Problem description:
Copy the records below word for word, leaving out the pictures.

·····

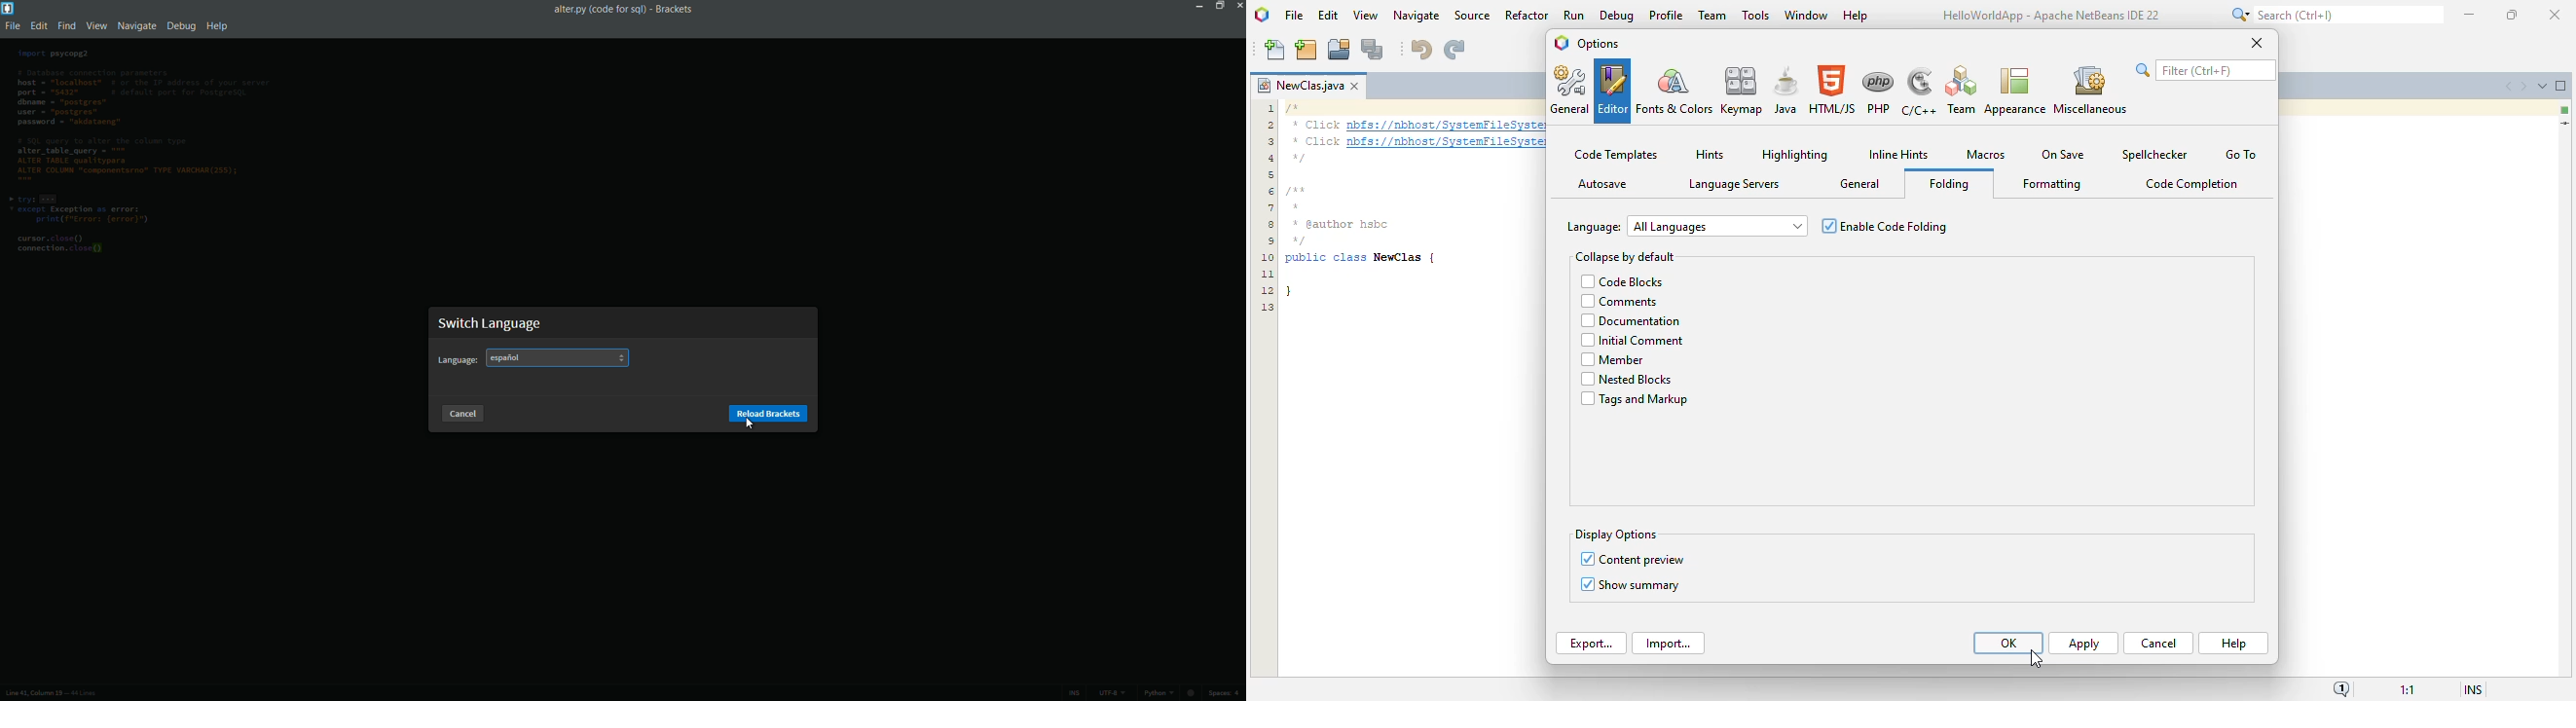  I want to click on close app, so click(1238, 7).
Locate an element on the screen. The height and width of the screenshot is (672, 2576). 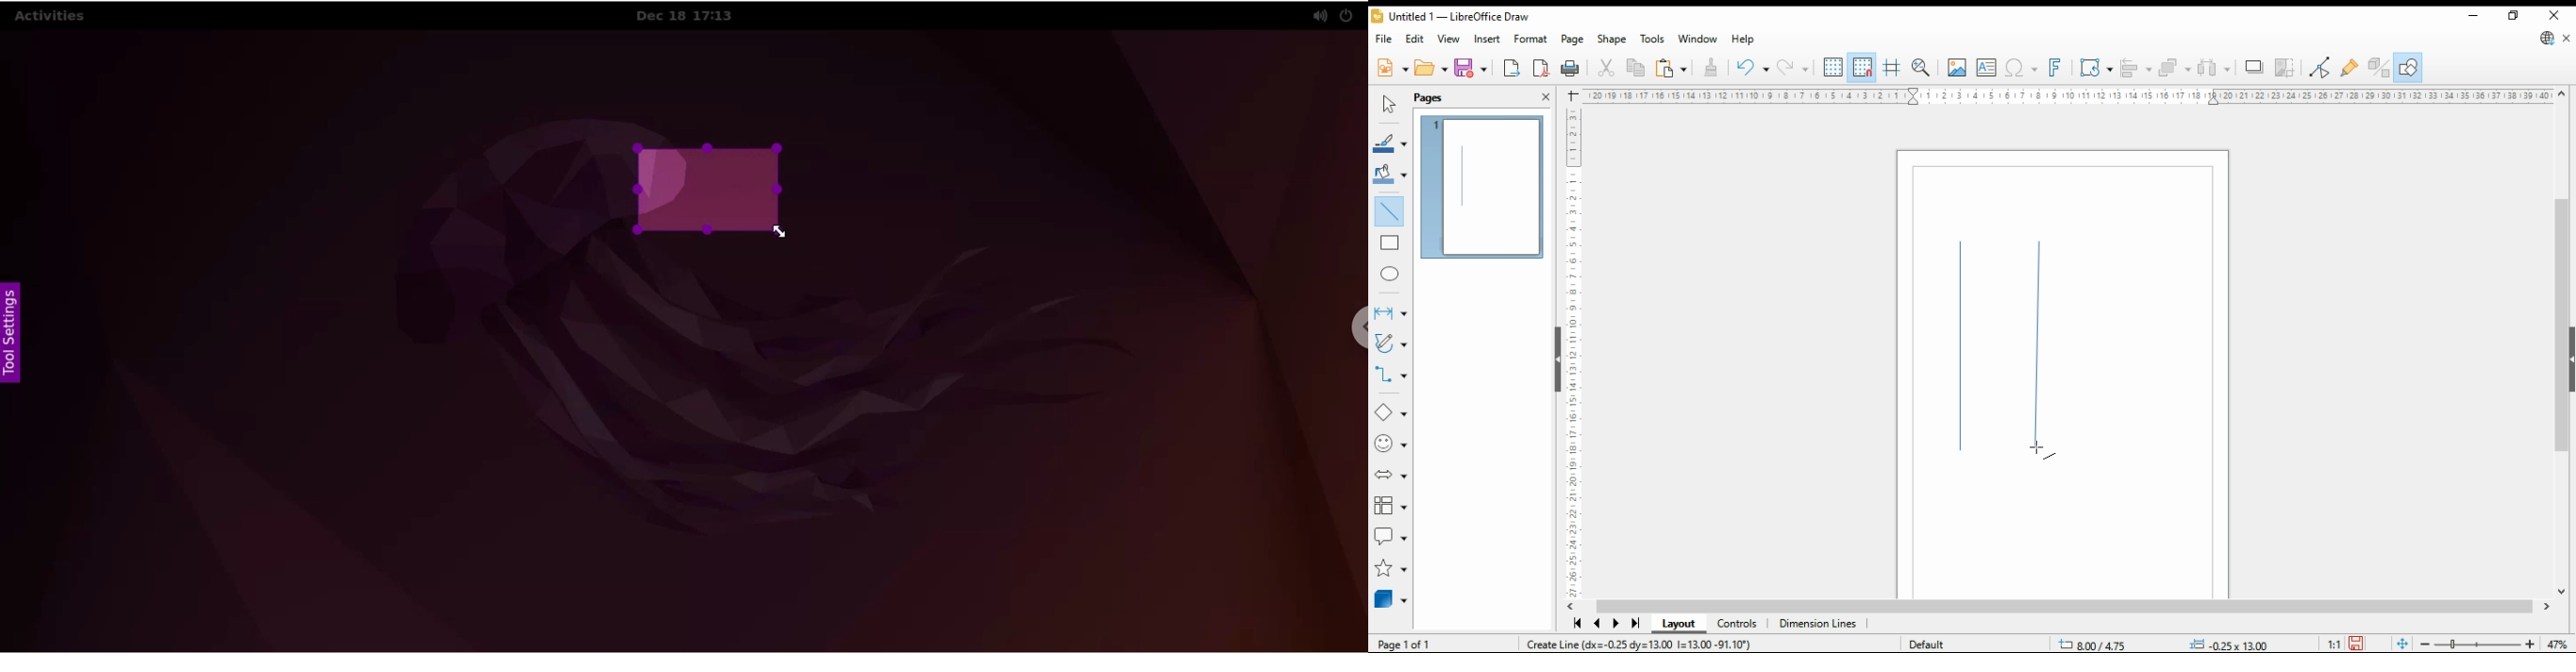
close pane is located at coordinates (1545, 95).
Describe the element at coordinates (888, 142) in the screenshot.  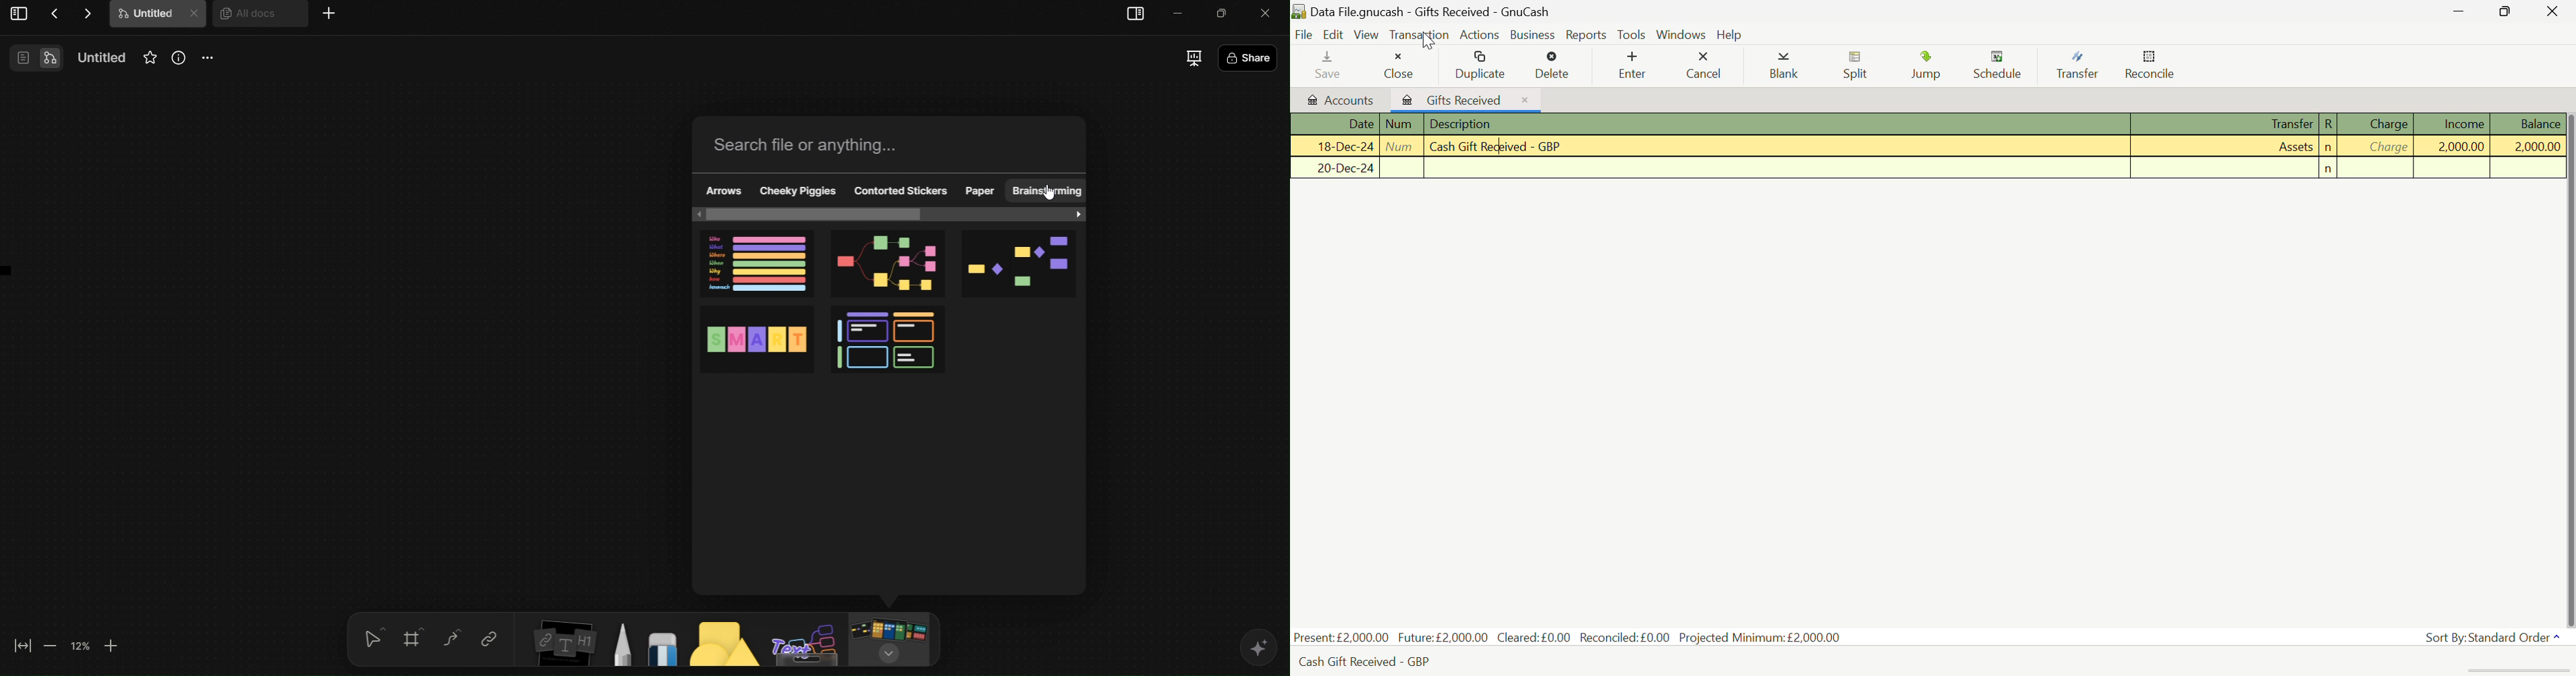
I see `Search` at that location.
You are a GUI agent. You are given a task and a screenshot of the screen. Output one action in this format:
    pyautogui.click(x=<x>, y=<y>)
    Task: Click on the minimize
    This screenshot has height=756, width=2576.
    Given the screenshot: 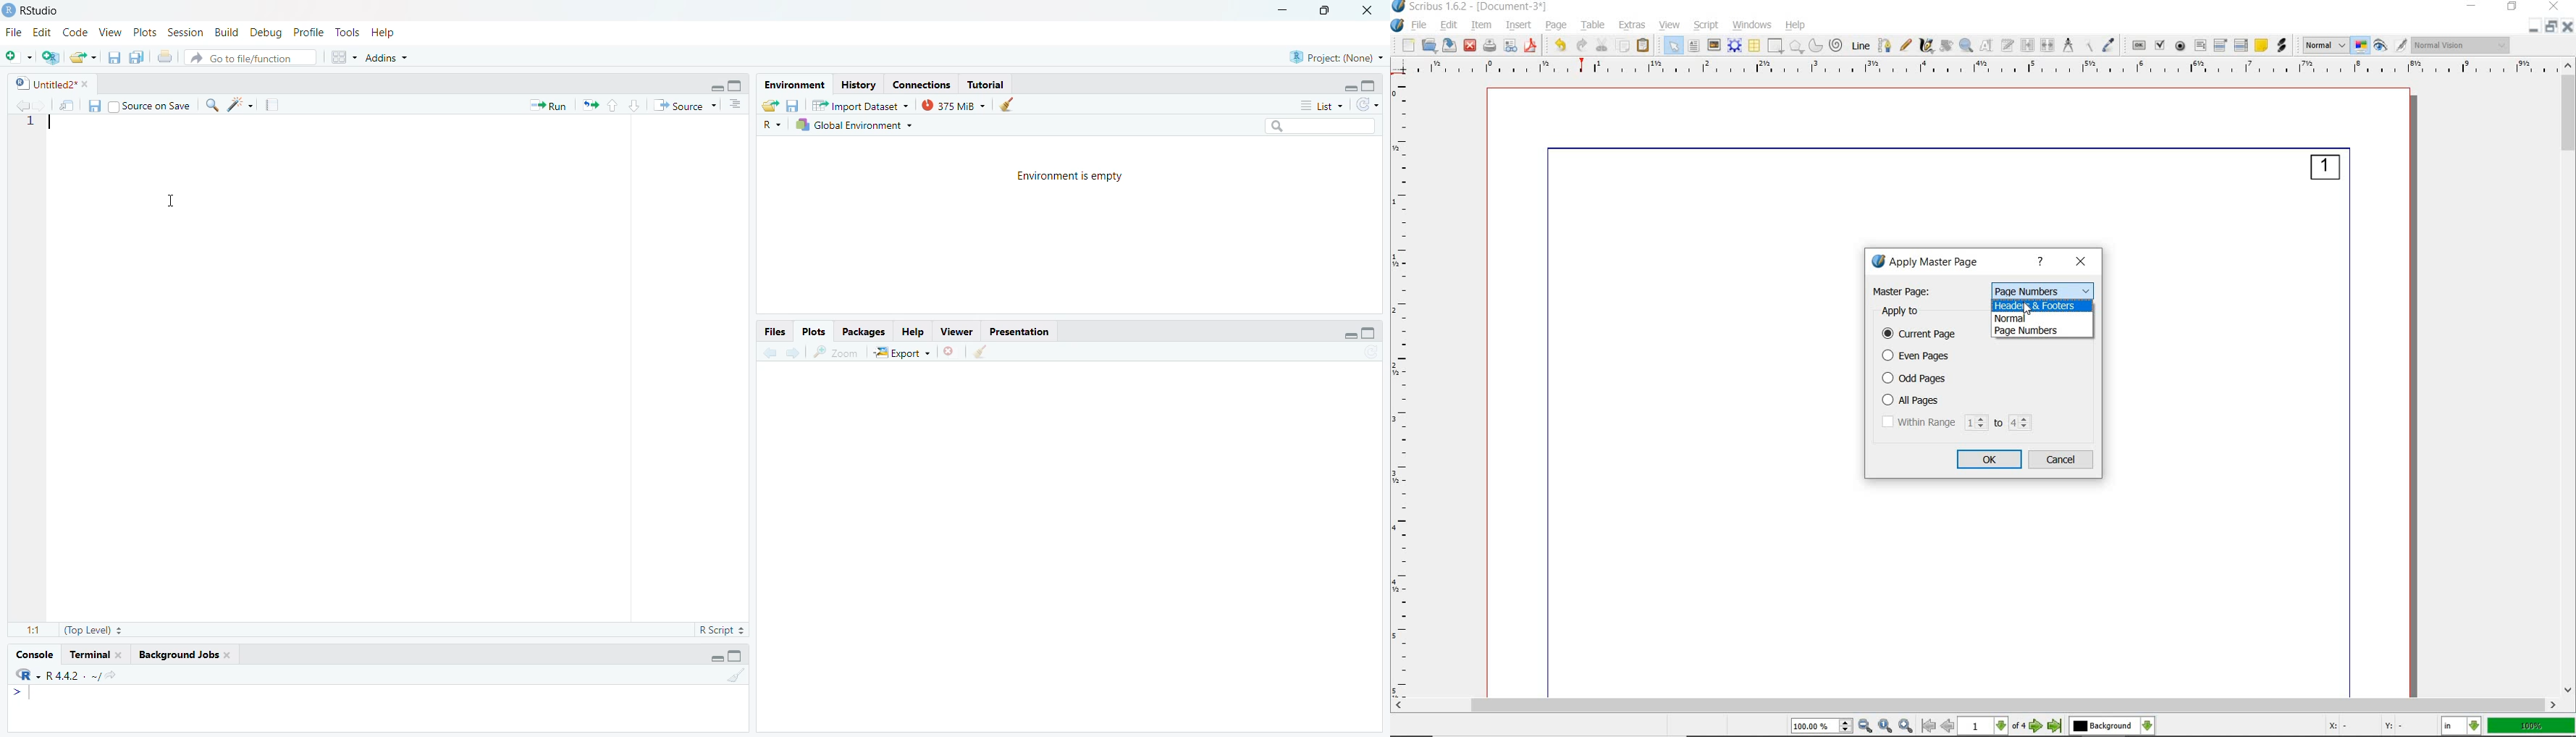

·····

The completed task:
  I want to click on close app, so click(1238, 7).
Locate an element on the screen. The height and width of the screenshot is (672, 2576). 
close pane is located at coordinates (1545, 95).
Describe the element at coordinates (888, 142) in the screenshot.  
I see `Search` at that location.
You are a GUI agent. You are given a task and a screenshot of the screen. Output one action in this format:
    pyautogui.click(x=<x>, y=<y>)
    Task: Click on the minimize
    This screenshot has height=756, width=2576.
    Given the screenshot: 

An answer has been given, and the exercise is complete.